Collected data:
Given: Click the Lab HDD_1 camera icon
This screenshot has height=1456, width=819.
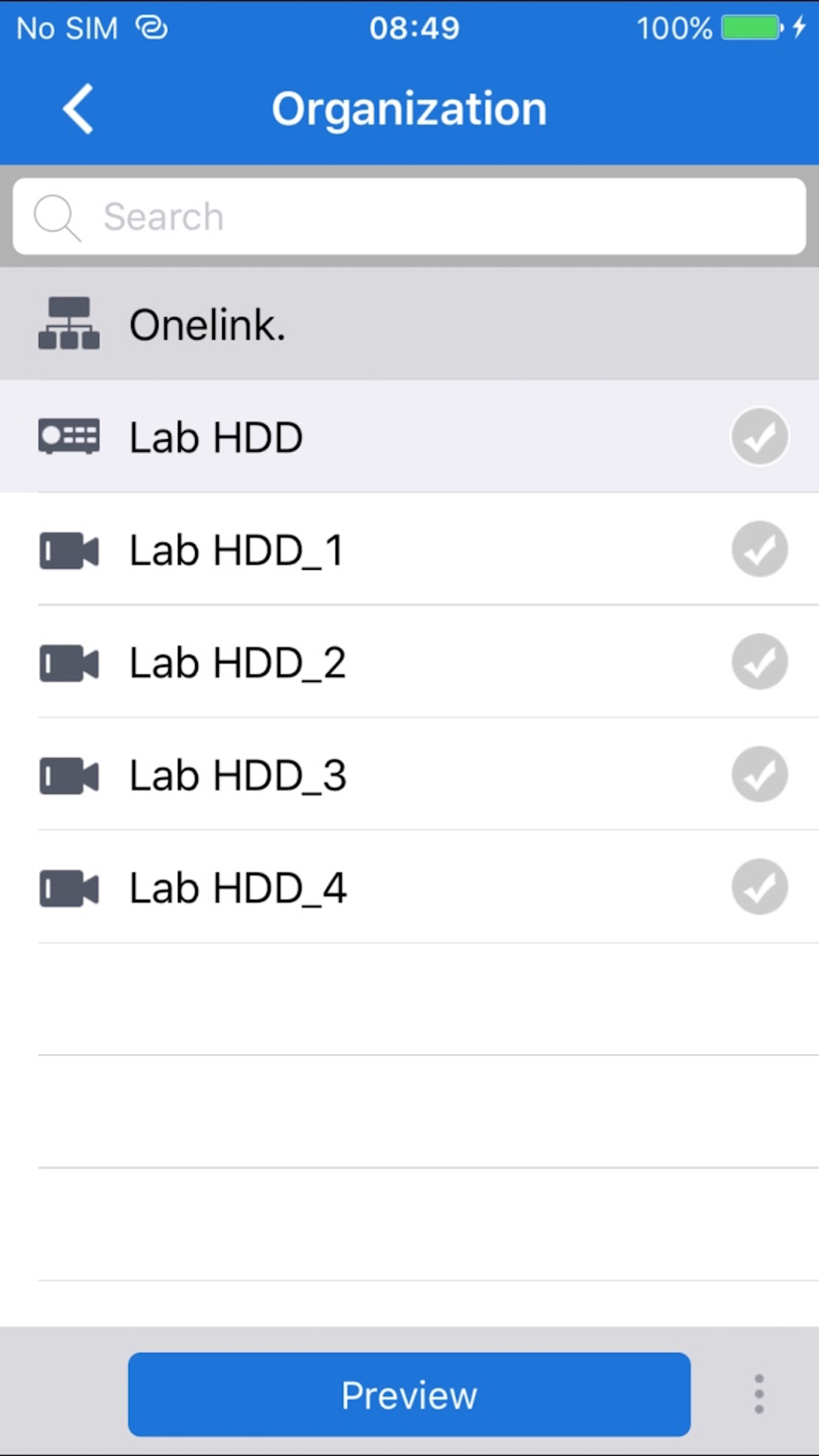Looking at the screenshot, I should click(69, 550).
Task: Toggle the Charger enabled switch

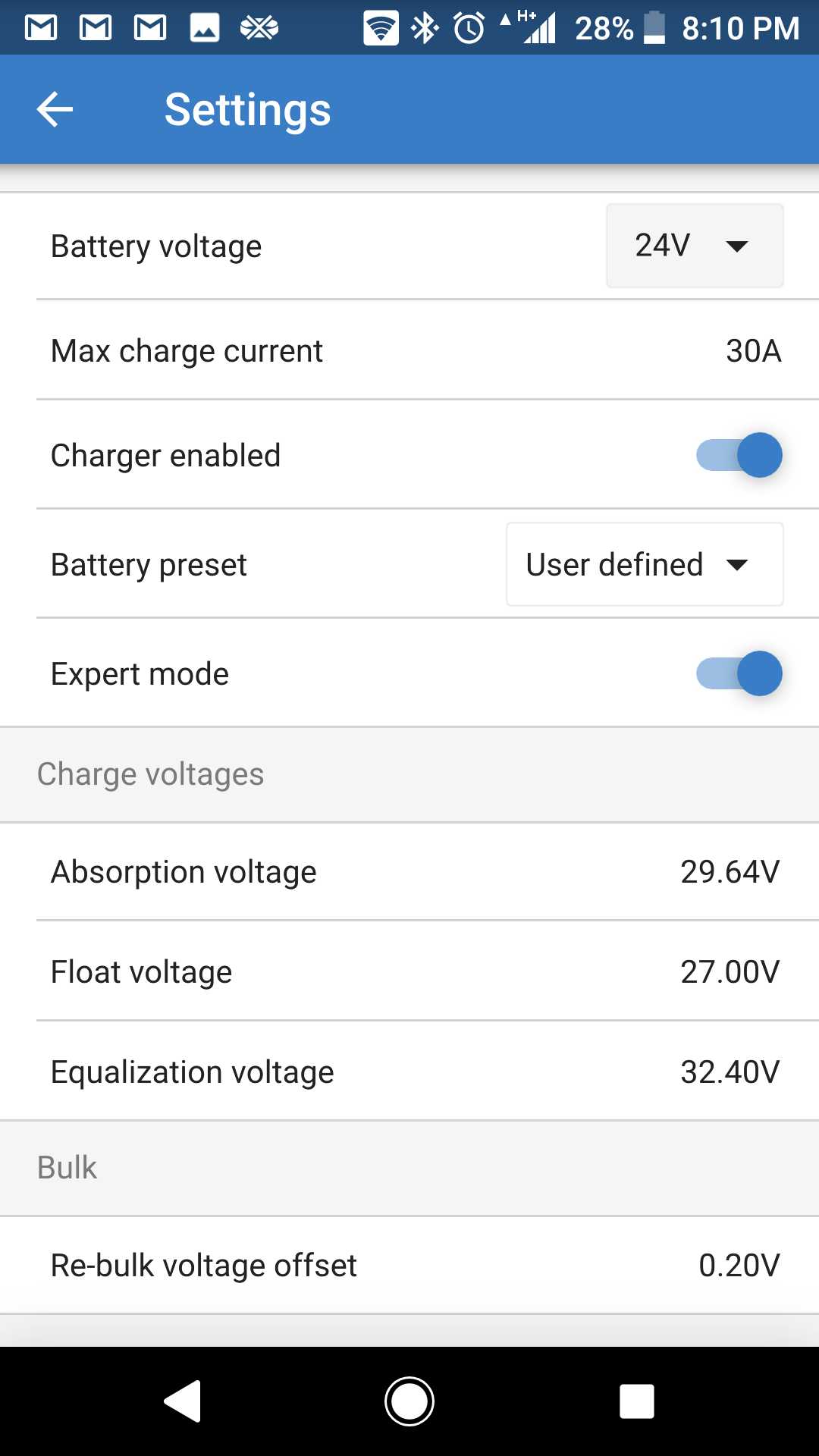Action: pos(739,455)
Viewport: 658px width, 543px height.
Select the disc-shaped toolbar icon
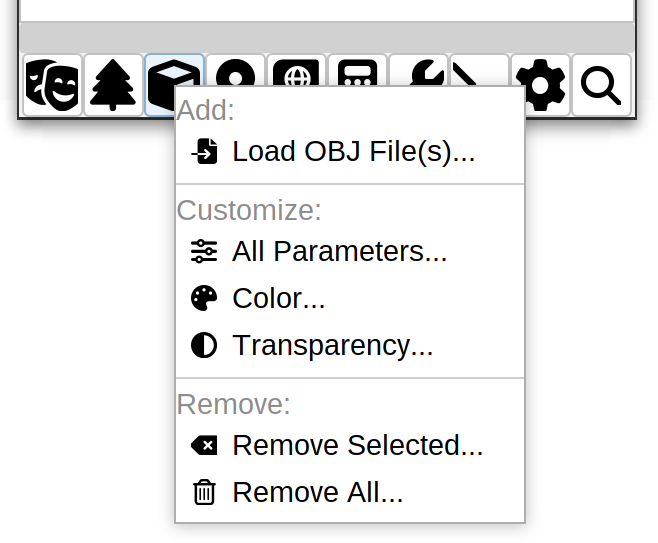coord(235,71)
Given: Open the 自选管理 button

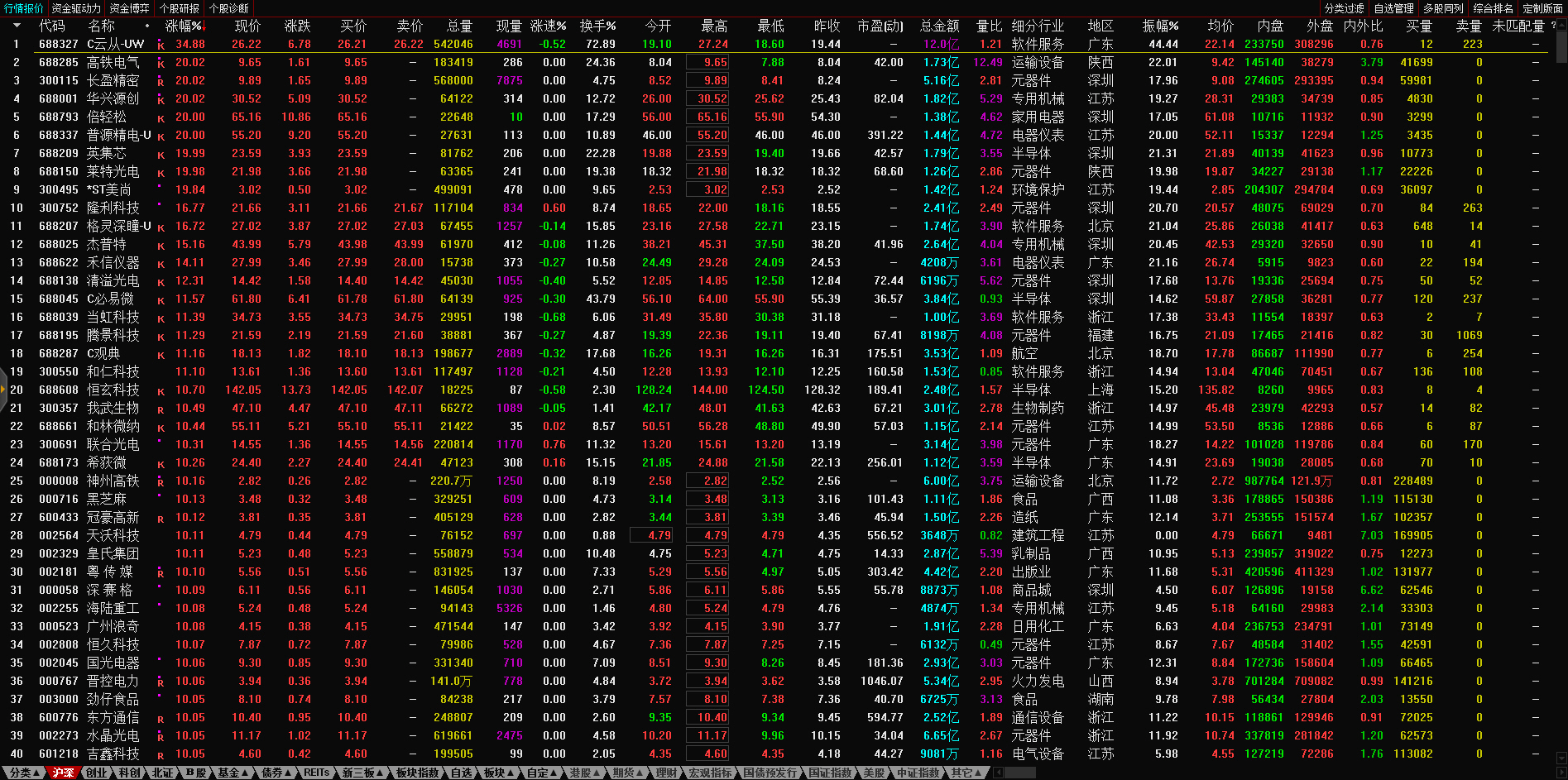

Your goal:
Filter the entries above and return only the lines holding "Given".

Exercise result:
Given: Click the Lab HDD_1 camera icon
Given: Open the 自选管理 button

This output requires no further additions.